> **EXERCISES**
**1)** In the farm conservation policy excerpt below, list every source cited in the paragraph that begins "Farming is complex and full of risk."
**2)** Set down the passage of the farm conservation policy excerpt from "The 1985 effort" to "out of compliance.", word for word.

> **EXTRACT PROVIDED**

— begin —

Figure 1: Federal Outlays ($ Billions)
Figure 1
Source:  Congressional Budget Office, 2016

The 1985 effort also added a quasi-regulatory component in the form of conservation compliance (Heimlich and Claassen, 1998; Malone, 1986).  Conservation compliance is not an assistance program but rather places eligibility requirements on Federal farm support based on conservation practice adoption by the farmer.  Specifically, farmers and landowners can lose program eligibility if they fail to comply with restrictions for farming on highly erodible land and wetlands.  Failure to comply can result in lost payments and, potentially, a requirement that the farmer repay Federal assistance received while she or he was out of compliance.  

Working lands policies provide direct financial assistance to farmers for adopting conservation practices.  The 1996 Farm Bill created the Environmental Quality Incentives Program (EQIP) to provide cost-share assistance to the farmer for installing specific and approved conservation practices to help meet or avoid regulations.  The 2002 Farm Bill created the Conservation Security/Stewardship Program (CSP), which has been modified each farm bill thereafter.  In general, the program provides five-year contractual payments to farmers for maintaining and improving conservation across the entire farming operation.  Funding and interest in these policies has been increasing, while new trends are developing.  For example, the 2014 Farm Bill combined various authorities to emphasize a regional focus with coordinated efforts and assistance across multiple farms, while adding funding and requiring non-Federal sources of matching funds (Coppess, 2014; Zulauf, 2014).  Figure 1 plots spending on various conservation programs as well as a comparison with outlays for commodity programs and crop insurance. 

Opportunities for Creative Policy Solutions and Hybrid Programs

Farming is complex and full of risk.  Production is undertaken by many individual actors spread across large land areas and subject to the vagaries of weather, climate and markets; each farmer is in competition with neighbors and farmers around the world.  Nutrient loss and sustainable sourcing are also deeply connected to the weather and similar issues impacting production (Cameron et al., 2013; Kladivko et al., 2004; Gentry et al., 1998).  This connects them to the price and yield risks farmers must manage.  Adding or revising practices for conservation, sustainability or similar outcomes can add significant expense and management challenges for farmers that, in turn, may increase resistance to both policy and practice changes (Kanter et al., 2015; David et al., 2015; Hamilton and Reaves, 2014; Christianson, 2013).  Weather, risk and costs are familiar terrain for farm policy.  Current assistance policies, however, are compartmentalized into commodity, crop insurance and conservation programmatic systems; a system which arguably fails to align fully with realities on the farm and in the fields.  Nutrient loss reduction and sustainable sourcing raise questions about this policy system, but may also provide opportunities for creative policy solutions that take into account not only conservation but also farm risk.

— end —

> **DATA LINES**
— begin —

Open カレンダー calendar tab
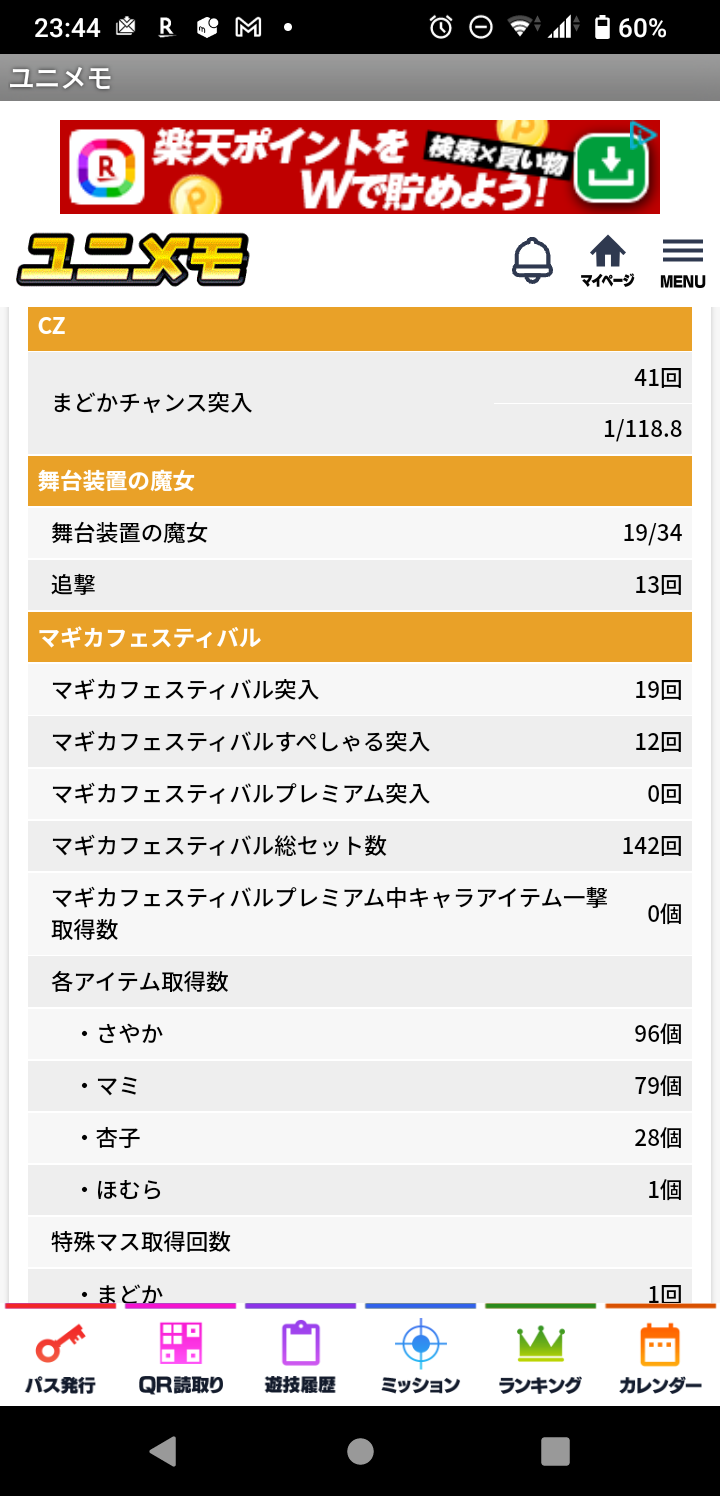Screen dimensions: 720x1496 coord(660,1356)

— end —

> **RESPONSES TO THE TASKS**
**1)**
- Cameron et al., 2013
- Kladivko et al., 2004
- Gentry et al., 1998
- Kanter et al., 2015
- David et al., 2015
- Hamilton and Reaves, 2014
- Christianson, 2013

**2)**
The 1985 effort also added a quasi-regulatory component in the form of conservation compliance (Heimlich and Claassen, 1998; Malone, 1986).  Conservation compliance is not an assistance program but rather places eligibility requirements on Federal farm support based on conservation practice adoption by the farmer.  Specifically, farmers and landowners can lose program eligibility if they fail to comply with restrictions for farming on highly erodible land and wetlands.  Failure to comply can result in lost payments and, potentially, a requirement that the farmer repay Federal assistance received while she or he was out of compliance.